Anonymous wrote:
Anonymous wrote:That lady whose son died in Afghanistan kept talking about the horrible rules of engagement that make winning impossible and are unfair to our soldiers, but she didn't name a single one.
Clearly, you are unaware of these rules of engagement of which she spoke.
Most of those in attendance, and those of us who have been paying attention (and have sons currently serving) are well aware of what she was referring to.
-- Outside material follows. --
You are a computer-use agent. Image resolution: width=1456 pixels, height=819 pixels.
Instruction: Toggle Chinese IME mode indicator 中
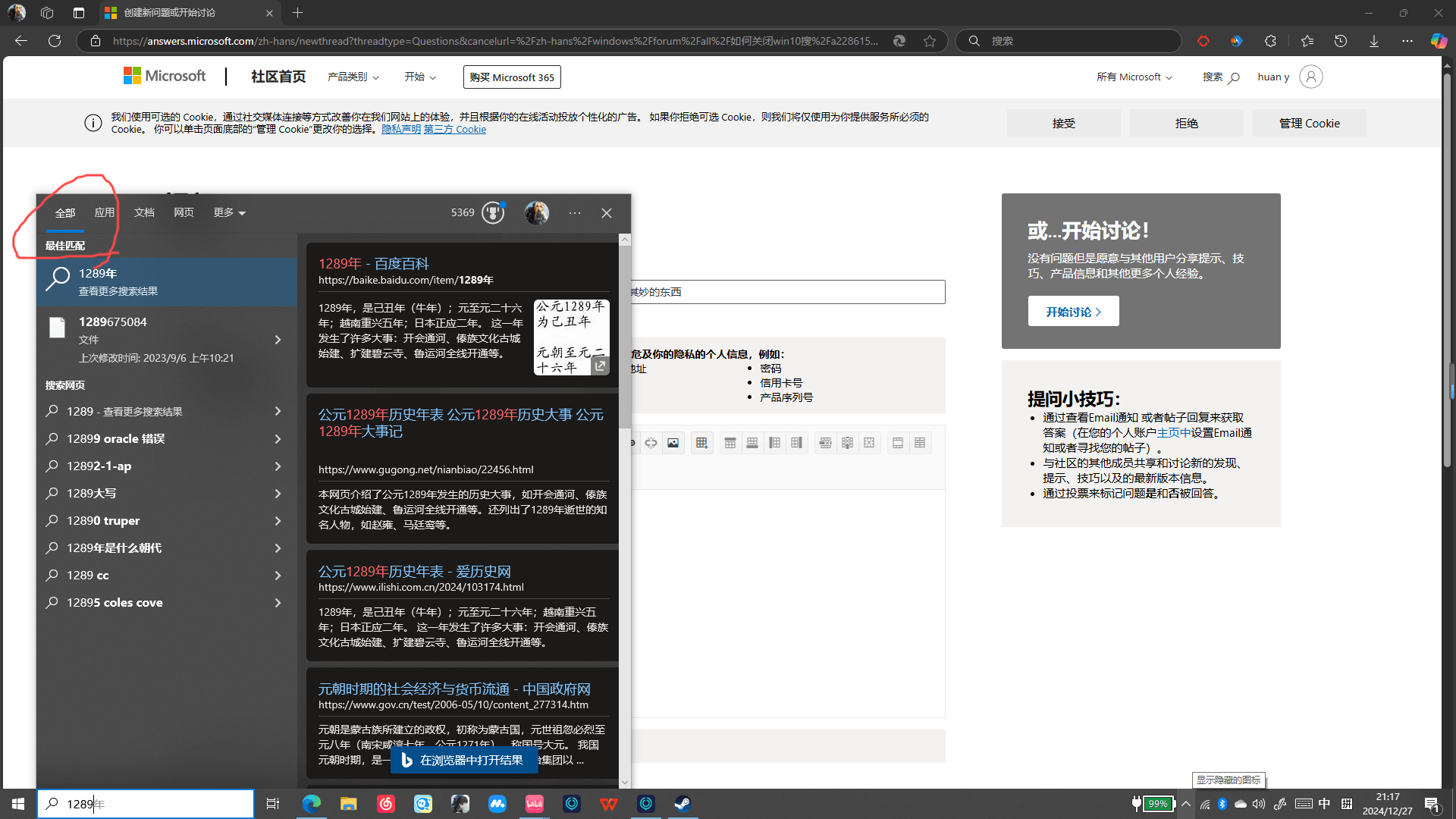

Let me help you understand.....
The rules of engagement (ROE) put into place in 2009 and the early part of 2010 limited air and artillery strikes in the name of preventing civilian casualties, and at times called upon soldiers to restrain from firing their weapons. The report in the Washington Times indicates that, upon approaching Taliban fighters, a ground unit would often have to convince a remote commander that the threat was armed before engaging.
“In Afghanistan, the [rules of engagement] that were put in place in 2009 and 2010 have created a hesitation and confusion for our war fighters,” Wayne Simmons, a retired US intelligence officer who worked at NATO headquarters in Kabul under McChrystal and Petraeus, told the Times.
“It is no accident nor a coincidence that from January 2009 to August of 2010, coinciding with the Obama/McChrystal radical change of the ROE, casualties more than doubled,” Simmons went on. “The carnage will certainly continue as the already fragile and ineffective [rules] have been further weakened by the Obama administration as if they were playground rules.”
Perhaps the most striking example of a bureaucracy putting lives at risk came in September 2009 at the battle of Ganjgal. Two soldiers were award the Medal of Honor for their actions in the in 10-hour fight in Afghanistan’s Kunar province, yet one of them – former Army Captain William Swenson – has said that the military’s reluctance to provide an air strike nearly killed him.
“It’s not JAG (military attorney) responsibility to interject to say, ‘Hey, we are concerned that you’re going to hit a building,’” he told the Washington Times last month. “I can tell you that I am concerned with saving as many lives as I can, not necessarily one. Unfortunately, this is combat. I can’t be perfect, but I can do what I feel what’s right at the time.”
https://www.rt.com/usa/battlefield-deaths-rules-engagement-change-862/
These are just a couple example of the rules the Obama administration has put in place.